• **TAREFAS A REALIZAR**
1. No texto sobre o ato de desistir, o que faz quem narra depois de descer para a rua?
2. Escreva a continuação do texto sobre o ato de desistir, começando logo após a última frase apresentada.

• **TRECHO DE ORIGEM**

Imagem : sxc.hu |
Quando me disseram que ele desistiu, eu pensei, "que seja". Não se pode fazer muita coisa senão dar de ombros numa situação como essa. Apesar do que dizem, a derrota, assim como a vitória, só podem encontrar sua verdadeira dimensão dentro do derrotado ou do vitorioso, e nós de fora somos pálidos espectadores, por mais que nos solidarizemos. Dor e alegria são muito pessoais; por mais que tentemos sinceramente, só conseguimos arranhar a superfície. E ele desistiu, me falaram, e muito pouco podia ser feito disso.
Naturalmente, eu precisava refletir a respeito. Até mesmo desci e fui pra rua e, como fazia sol, perambulei pelo calçadão à beira-mar. E me coloquei a pensar sobre o que significa, precisamente, desistir nesse contexto. Faria sentido dizer que o detento que foge da penitenciária "desistiu" da cadeia? Que o faminto, ao comer, "desistiu" da fome, ou que o doente, ao se medicar, "desistiu" da doença? Porque a questão é simplesmente esta: o que nos obriga a algo se, decididamente, não há motivo plausível para tal? Desistir me parece uma palavra muito equivocada. O errado, ao contrário, está em insistir, na cadeia, na fome, na doença.

• **DADOS DE ENTRADA**
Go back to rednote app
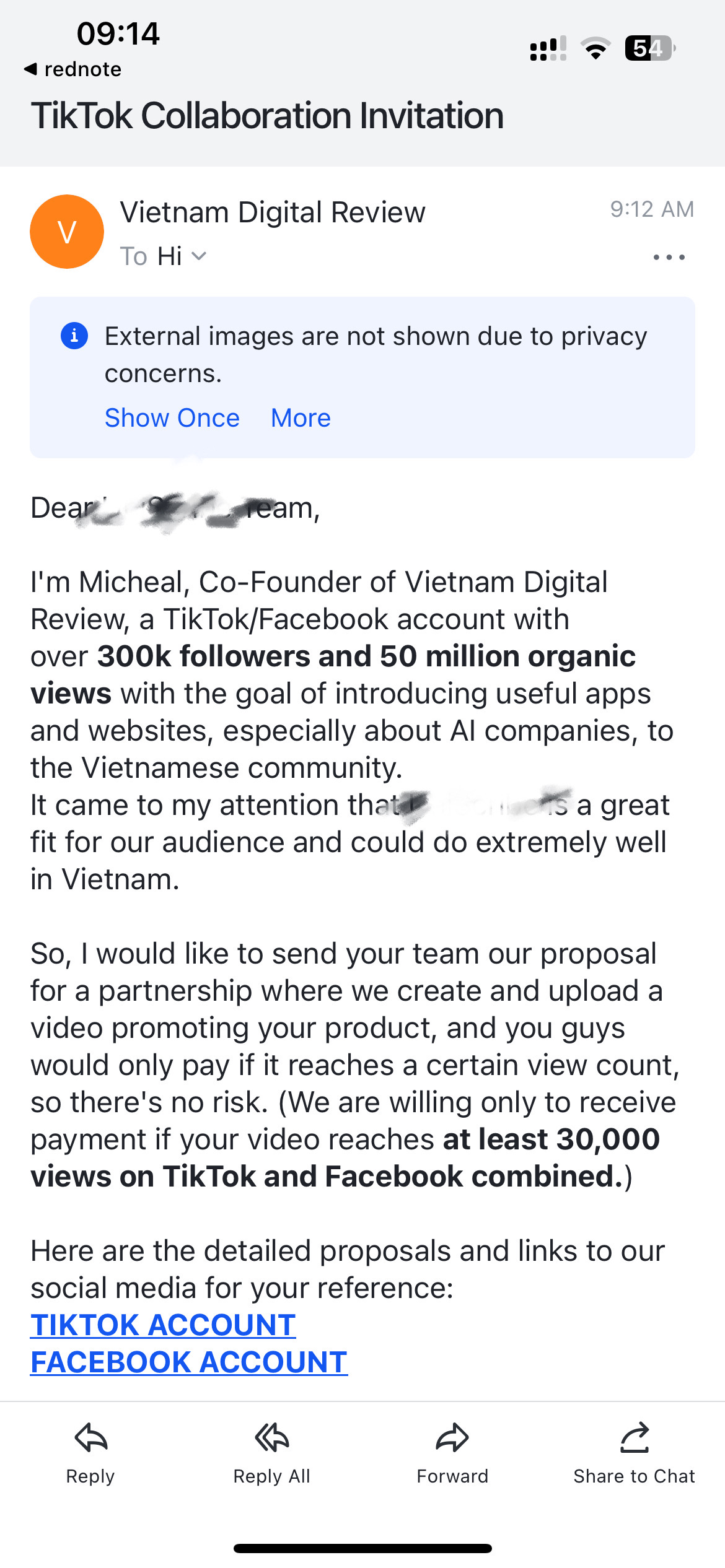This screenshot has height=1568, width=725. [73, 69]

• **RESULTADOS POR TAREFA**
1. Como fazia sol, perambula pelo calçadão à beira-mar.

2.
Há que deixar a natureza fazer seu trabalho, a natureza, que engloba esse mar e esse sol. Mas a natureza nos deu livre-arbítrio, que é conspurcado pela culpa e toda castração que a religião nos deixou. Uma vez saciados, pedimos a conta: é de uma simplicidade tal que talvez choque. Mas por que continuar no jogo, se já não há prazer no jogar? Se as fichas já acabaram e a banca levou tudo? Talvez o segredo esteja em ter esperança de que a maré se reverterá na próxima rodada. Mas a vida escoa enquanto aguardamos o golpe de sorte que não vem.
Dito isso, de olhar o mar e o sol, me dei por satisfeito. Voltei ao cotidiano, mas não gostaria, jamais, que dissessem de meu amigo que se tratava de um covarde, por ter desistido. Não direi que, ao contrário, covarde seja quem insiste. Não chego a tanto. Mas me parece óbvio que encostar o aço frio na própria têmpora não é, decididamente, coisa para fracos.